Add observability and resilience as a service

Martin Hellspong

Half-day workshop - in English

What if it was possible to add excellent observability and resilience to your services without making any code changes? This is the alluring promise of the fabled Service Mesh which alledgedly provides "Observability and Resilience as a Service".

Microservices have been hyped for a while, but let's not underestimate the difficulties involved - distributed system development is complicated! You quickly learn the hard way that deploying a handful of related services is only the very first step, and you will inevitably need to troubleshoot and tweak their interactions for issues that only seem to occur at load. You might suffer from cloud-blindness, where your services are running where you cannot easily observe if, or why they are having issues, and you need redeploys to test various different strategies and settings.

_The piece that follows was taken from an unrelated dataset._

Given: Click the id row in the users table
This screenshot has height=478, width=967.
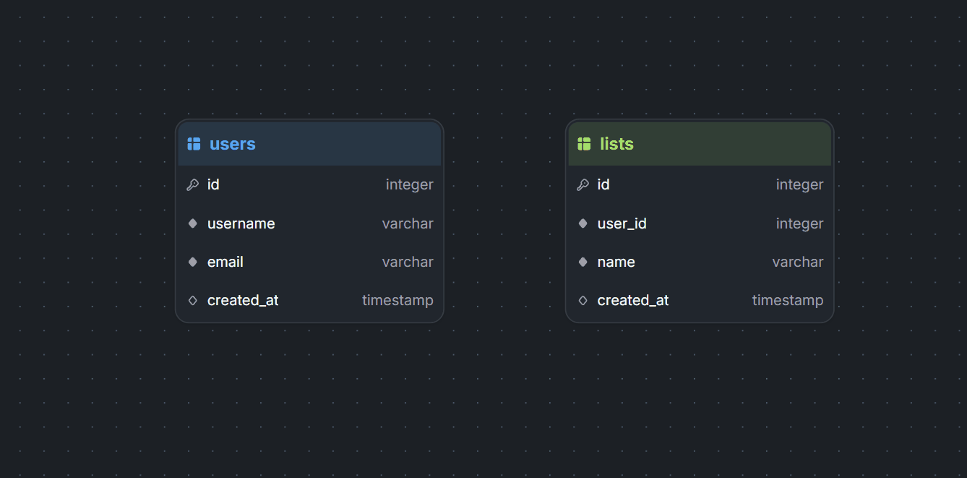Looking at the screenshot, I should coord(309,184).
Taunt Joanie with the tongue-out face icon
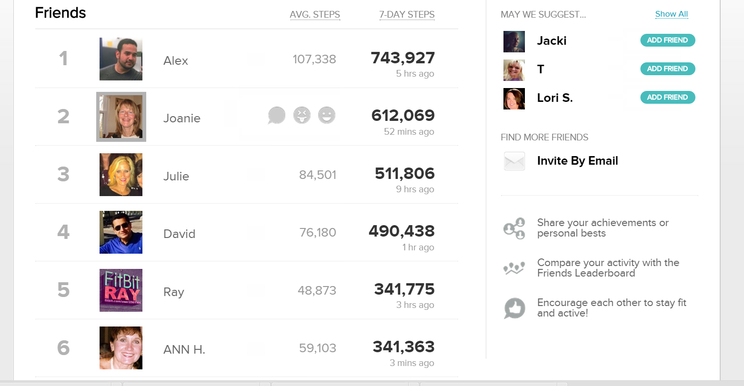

Do you feel the need to improve the reliability issues by mixing your business logic with ever more complicated communications observability and resilience code (logging, metrics, tracing, retries, timeouts, fallbacks, circuit breakers etc.) or do you delegate these things to a lib in your chosen language (that now all services needs to use)?

After learning more about Service Meshes, you'll realize that dealing with this on a ad hoc, per-service, per interaction basis is not an effective approach.

Primarily for: Developers, Tester/test leads, Architects, Others

Participant requirements: Laptops with a working Kubernetes development env (minikube or Docker Desktop) preinstalled - or alternatively full access to a suitable Kubernetes installation in the cloud.